* WHAT THE TASK REQUIRES *
Rewrite the stretch of rows from the line containing "You are a GUI" through the end of the rows with "avatar" swapped for "profile picture" and nothing else changed. Leave the pictures out.

* LISTING *
+++++

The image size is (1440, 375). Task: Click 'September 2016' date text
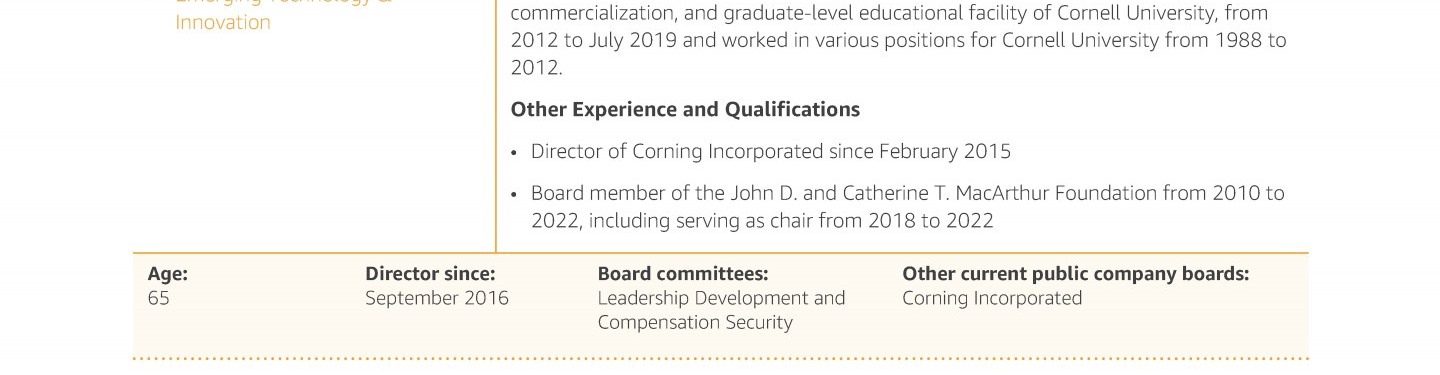[437, 298]
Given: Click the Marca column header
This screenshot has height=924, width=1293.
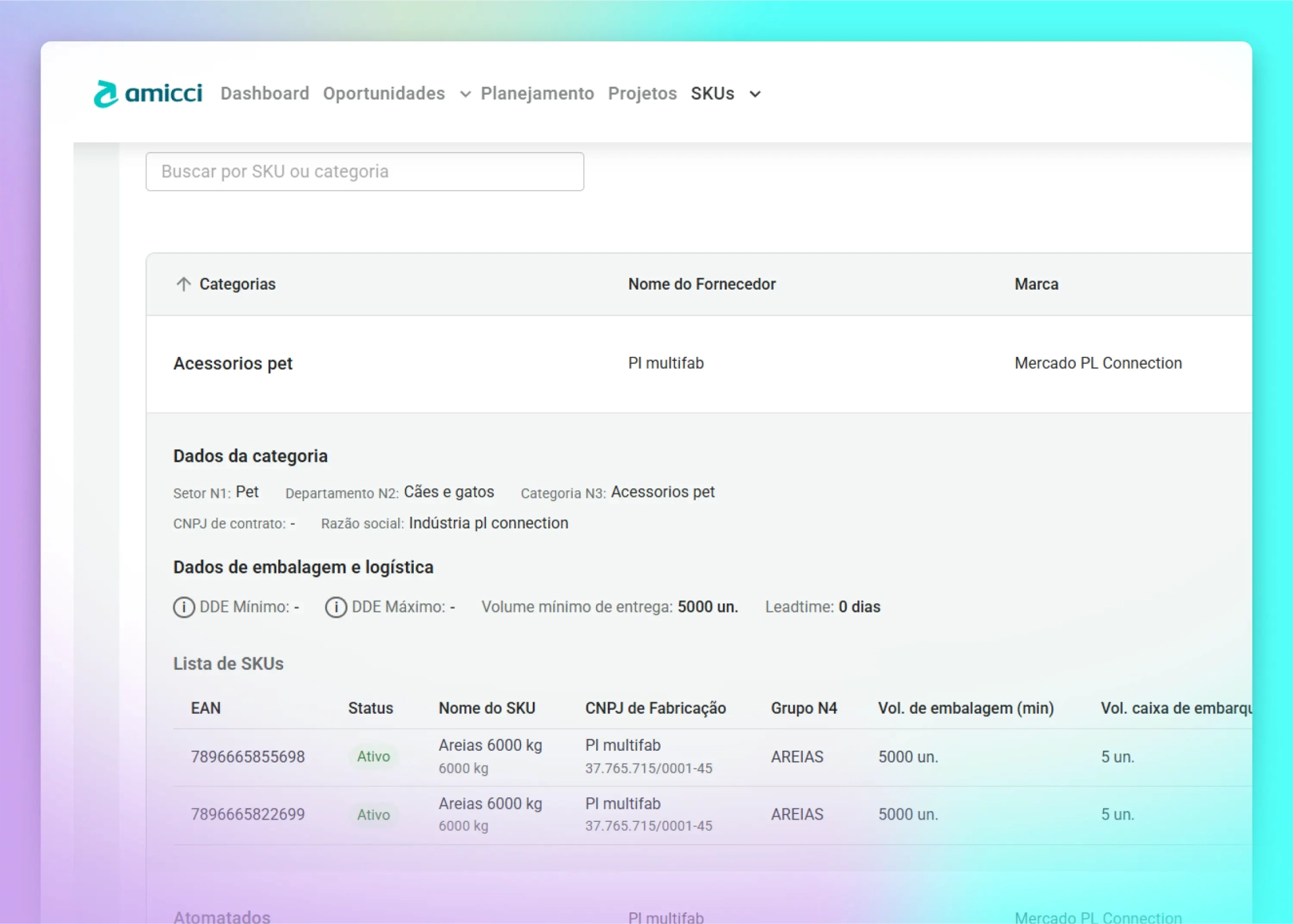Looking at the screenshot, I should click(x=1036, y=284).
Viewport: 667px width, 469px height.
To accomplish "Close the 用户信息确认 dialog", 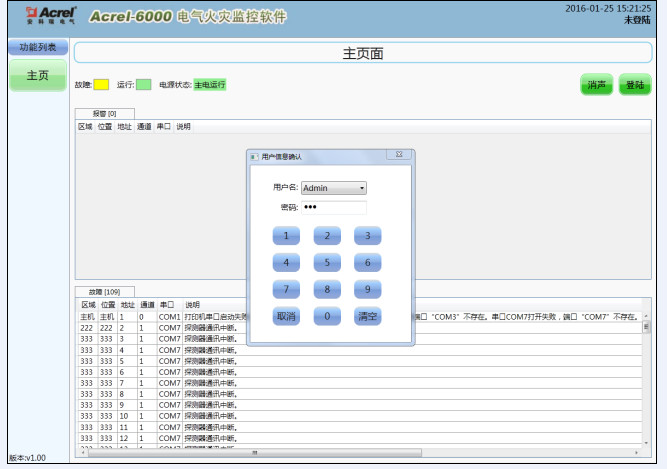I will click(x=398, y=156).

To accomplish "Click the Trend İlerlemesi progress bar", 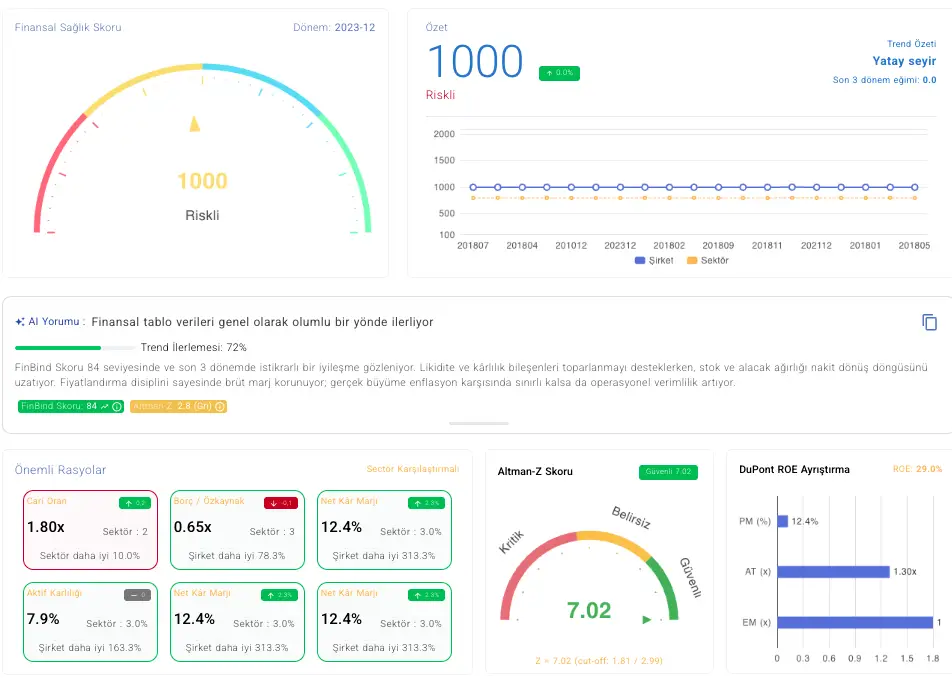I will point(75,348).
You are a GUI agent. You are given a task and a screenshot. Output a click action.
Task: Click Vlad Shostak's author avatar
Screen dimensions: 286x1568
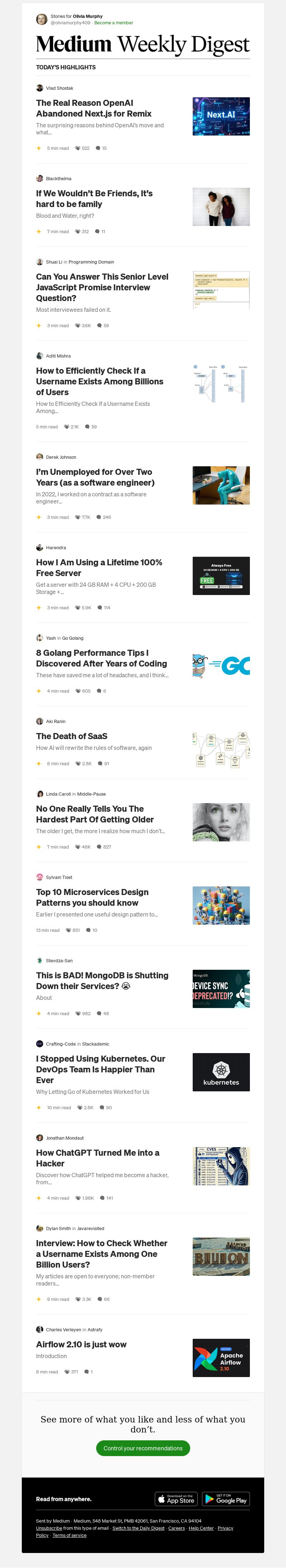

+++++

* IN RESPONSE *
You are a GUI agent. You are given a task and a screenshot. Output a click action.
Task: Click Vlad Shostak's author profile picture
Screen dimensions: 286x1568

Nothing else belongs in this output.